L’année qui vient de s’écouler a été marquée par des attaques sans précédent contre les droits des travailleurs. Au mépris de la démocratie et malgré la très large opposition du peuple français, la Loi Travail a été promulguée de façon autoritaire par un gouvernement largement minoritaire. Et quoi qu’en ait dit la propagande patronale diffusée par les médias, la mobilisation des travailleurs a été massive et déterminée. Derrière une CGT renforcée par l’élection au Secrétariat national de Philippe Martinez, et avec l’appui des autres forces progressistes de notre pays, des millions de citoyens ont manifesté leur colère dans les rues.

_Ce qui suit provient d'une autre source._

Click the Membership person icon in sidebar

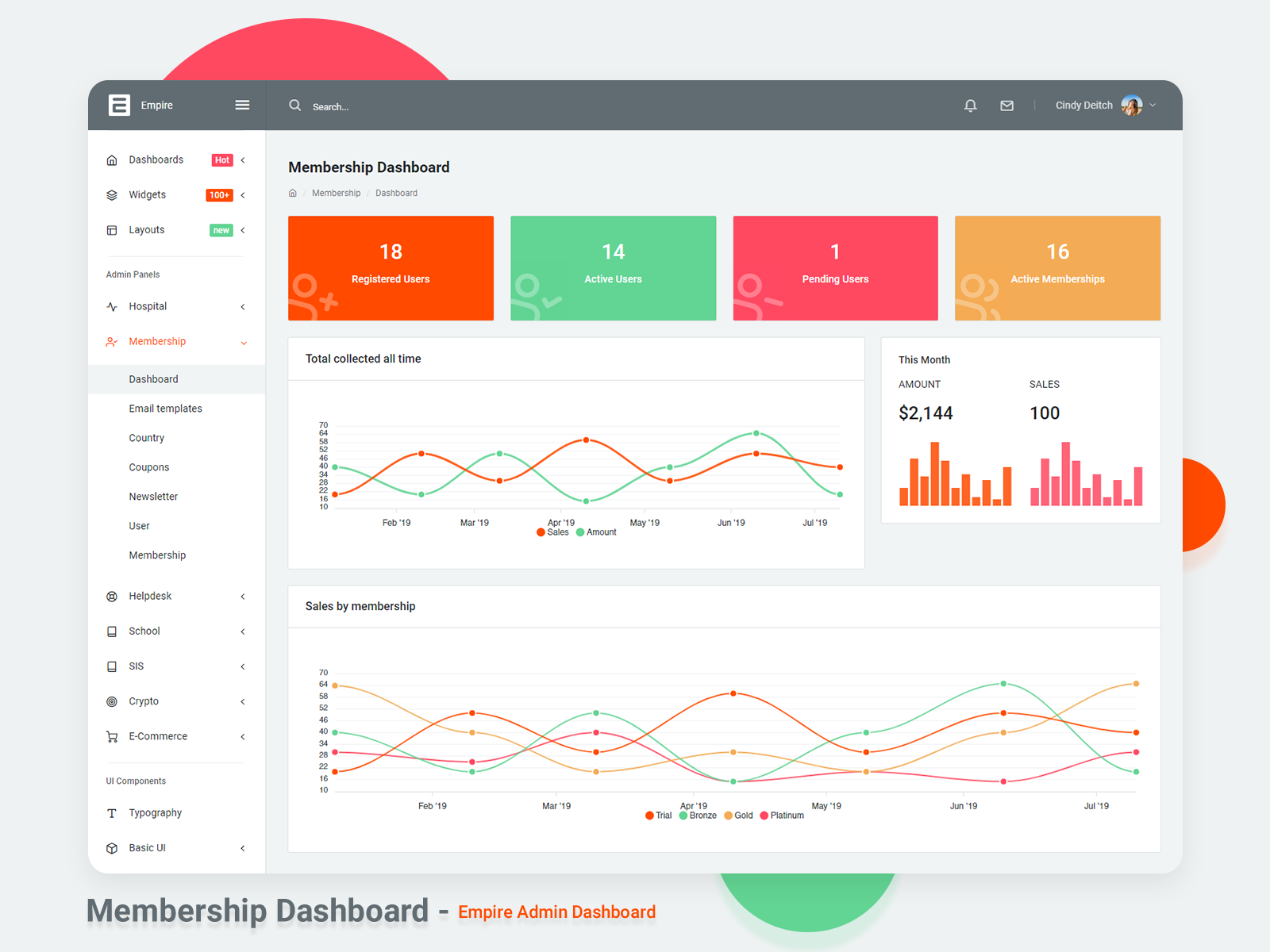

Car cette Loi Travail est une régression inégalée dans notre République, puisqu’elle ramène les droits des travailleurs cent ans en arrière en les livrant pieds et poings liés entre les mains des patrons. Mais ce gouvernement minoritaire a refusé d’écouter les citoyens et a choisi sans vergogne de se mettre au service des patrons et de la finance, c’est-à-dire au service de ceux-là mêmes que les libérateurs de Paris, toutes tendances politiques confondues, avaient jadis écartés en raison de leur nocivité pour la Nation.

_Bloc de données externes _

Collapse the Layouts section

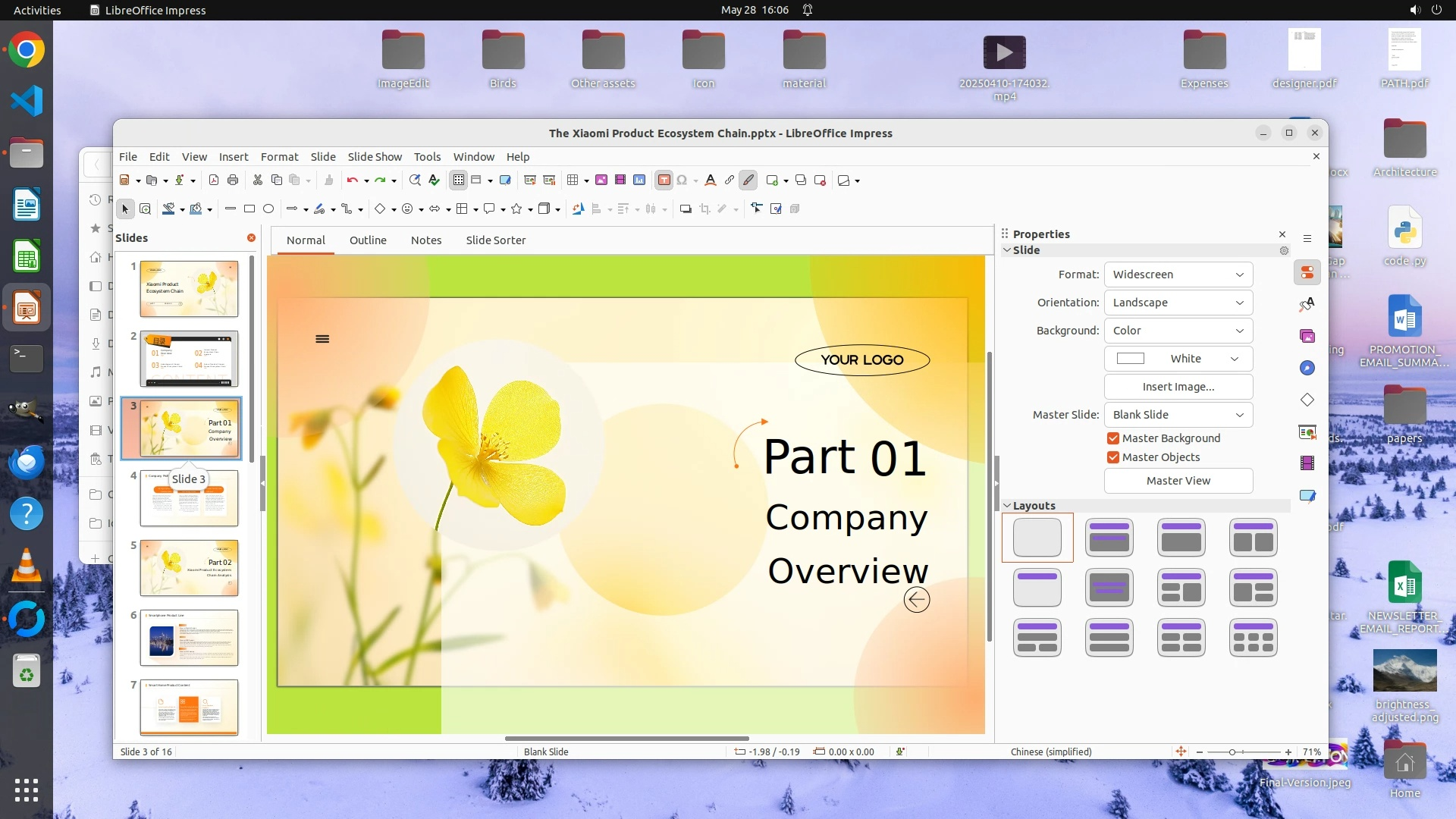click(1007, 506)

De la même façon, le Plan Hirsch a été élaboré et appliqué malgré l’opposition de la grande majorité des agents de l’APHP et de leurs organisations syndicales. Le Plan Hirsch, dans la droite ligne de la Loi Bachelot, est une adaptation de la Loi Travail à nos hôpitaux. Le but est de rendre les agents taillables et corvéables à merci au service de l’administration hospitalière. Le Plan Hirsch couplé à la Loi Travail permettra de gérer des sous-effectifs chaque année plus dramatiques. Et chaque année ces sous-effectifs mettent de plus en plus en danger les patients et les agents. Les surcharges de travail qui en découlent conduisent un nombre croissant de nos collègues à des dépressions dues à la souffrance au travail. Tout ceci se fait au nom d’une logique comptable qui a depuis longtemps supplanté les logiques médicales. Une logique comptable qui voudrait que les hôpitaux soient rentables au nom d’une prétendue gestion saine de nos hôpitaux, alors que dans le même temps nos gouvernements dilapident des milliards de nos impôts pour payer les patrons et les actionnaires. On le voit, on est bien loin de l’esprit qui présida à la Libération de Paris en 1944.
En cette année 2016, nous célébrons aussi le 80e anniversaire du Front Populaire qui en 1936 arracha au patronat des avancées sociales inégalées en permettant aux travailleurs de bénéficier un peu des fruits de leur travail, et dont la mesure emblématique reste encore aujourd’hui l’obtention des congés payés.
1936, 1944 : deux dates qui symbolisent la justice, l’espoir et la liberté.
Mais en cette année 2016, pour la très grande majorité de nos concitoyens la justice sociale a volé en éclats et la démocratie est piétinée. Les idéaux détestables du fascisme et du nazisme, tels que par exemple la stigmatisation de certaines communautés de citoyens ou encore des syndicalistes, assimilés ouvertement par des responsables politiques à des terroristes, ont désormais la part belle dans les médias. Aujourd’hui, à l’heure où le patronat et les financiers gouvernent notre pays, où des lois indignes destinées à asservir les citoyens sont promulguées au mépris de la démocratie, la CGT Cochin ne peut que constater que le pays est plus que jamais divisé, division qui est précisément l’effet de cette politique patronale qui profite à quelques-uns et appauvrit la très grande majorité des citoyens. Le légitime sentiment d’injustice, général dans tout le pays, est particulièrement flagrant dans notre hôpital qui, à travers les nombreuses restructurations, subit de plein fouet cette offensive libérale contre les travailleurs.
En ce jour de commémoration de la Libération de Paris – Libération à laquelle la CGT participa massivement en prenant les armes – le plus grand hommage que la CGT Cochin puisse rendre en 2016 aux libérateurs de Paris, c’est bien de rester fidèle aux valeurs qu’ils ont défendues, c’est bien de continuer, comme elle l’a toujours fait, de défendre la justice sociale, l’équité et la solidarité.